§ **Supplied text**:

____

Ballistic Missile Defence, Standard Missile SM-3 Block IA, USS Fitzgerald. Photo: U.S. Navy

Ballistic Missile Defence, Standard Missile SM-3 Block IA, USS Fitzgerald. Photo: U.S. Navy

Pacific Dragon 22: USS Fitzgerald deploys SM-3

After the large-scale exercise RIMPAC22 with 28 participating nations, almost 40 ships, 30 unmanned systems, 170 aircraft and 9 army contingents, there are now other naval manoeuvres in and around Hawaii that are worth mentioning: Pacific Dragon 22 (PD22) also takes place every two years, albeit with a different focus. This year, at the beginning of August, a short-range ballistic missile was intercepted by a sea-based SM-3 Block IA Standard Missile in "live fire" for the first time by a group of American, Australian, Canadian and South Korean destroyers and the US Missile Defence Agency. The interceptor missile was launched from the USS Fitzgerald, which hit the headlines almost exactly five years ago (June 2017) when it collided with the Philippine container ship ACX Crystal around 30 miles off the Yokosuka base.

____

§ **Dataset content**:
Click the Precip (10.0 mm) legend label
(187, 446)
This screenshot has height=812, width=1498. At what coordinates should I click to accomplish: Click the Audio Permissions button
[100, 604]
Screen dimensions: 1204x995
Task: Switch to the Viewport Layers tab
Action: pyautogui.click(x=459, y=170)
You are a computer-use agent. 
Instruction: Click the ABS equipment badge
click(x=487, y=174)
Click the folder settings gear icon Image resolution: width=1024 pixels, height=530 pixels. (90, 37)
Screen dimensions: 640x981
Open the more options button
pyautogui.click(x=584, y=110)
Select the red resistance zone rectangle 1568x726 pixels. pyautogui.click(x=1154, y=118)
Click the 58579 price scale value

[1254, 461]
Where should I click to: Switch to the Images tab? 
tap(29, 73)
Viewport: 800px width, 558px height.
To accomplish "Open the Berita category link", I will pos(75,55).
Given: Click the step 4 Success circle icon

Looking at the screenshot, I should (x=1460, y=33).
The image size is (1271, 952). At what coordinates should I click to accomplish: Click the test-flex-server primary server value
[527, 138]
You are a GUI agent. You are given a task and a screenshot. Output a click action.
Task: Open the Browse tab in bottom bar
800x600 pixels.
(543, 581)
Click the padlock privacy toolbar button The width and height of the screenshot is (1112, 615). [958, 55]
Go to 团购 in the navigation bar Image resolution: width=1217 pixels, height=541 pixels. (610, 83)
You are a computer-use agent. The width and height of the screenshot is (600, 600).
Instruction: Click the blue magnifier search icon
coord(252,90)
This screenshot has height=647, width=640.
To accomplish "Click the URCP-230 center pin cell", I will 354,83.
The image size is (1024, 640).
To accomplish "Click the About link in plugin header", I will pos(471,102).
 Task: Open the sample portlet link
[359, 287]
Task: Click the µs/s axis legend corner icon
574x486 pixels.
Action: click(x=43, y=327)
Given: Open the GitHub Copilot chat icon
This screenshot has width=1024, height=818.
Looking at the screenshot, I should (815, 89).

____

§ **Things to do**:
1/ Answer these questions from the Pacific Dragon 22 article:
(a) How many nations took part in RIMPAC22?
(b) From which ship was the interceptor missile launched?
(c) What ship did that vessel collide with in June 2017?
2/ Does the Pacific Dragon 22 article support each statement? Answer yes or no, and quote the words that decide it.
(a) Pacific Dragon 22 is held every year.
(b) The ballistic missile was intercepted at the beginning of August.
(c) The collision happened about 50 miles off the Yokosuka base.
3/ Write the next paragraph of the Pacific Dragon 22 article, starting after its final sentence.
The entries have nothing to do with the Pacific Dragon 22 article.

§ **Exercise responses**:
1/
(a) 28
(b) USS Fitzgerald
(c) The Philippine container ship ACX Crystal

2/
(a) No: "also takes place every two years"
(b) Yes: "This year, at the beginning of August"
(c) No: "around 30 miles off the Yokosuka base"

3/
US Indo-Pacific Command Area of Responsibility. Graphic: US INDOPACOM

Guided tour through 3rd US Fleet

The exercises were led by the US 3rd Fleet, which operates the eastern part of the Pacific from Pearl Harbor - the 7th Fleet is assigned to the western Pacific and has its flagship in Yokosuka, Japan. With other joint force elements, the whole is subordinate to the U.S. Indo-Pacific Command under Admiral John C. Aquilino, also in Hawaii. The missile exercises were conducted from the Pacific Missile Range Facility "Barking Sands", which is located on Kauai, the northernmost of the three large islands.

Ballistic Missile Defence

The SM-3 as a defence weapon against short- and medium-range ballistic missiles is used at Raytheon Missiles & Defence, one of the four business units of Raytheon Technologies, in Tucson, Arizona. This interceptor missile does not use an explosive charge to destroy the ballistic missile, but works through kinetic mass impact in a "hit-to-kill" process. Raytheon describes it as the high-precision destruction of one bullet by another - the "kill vehicle".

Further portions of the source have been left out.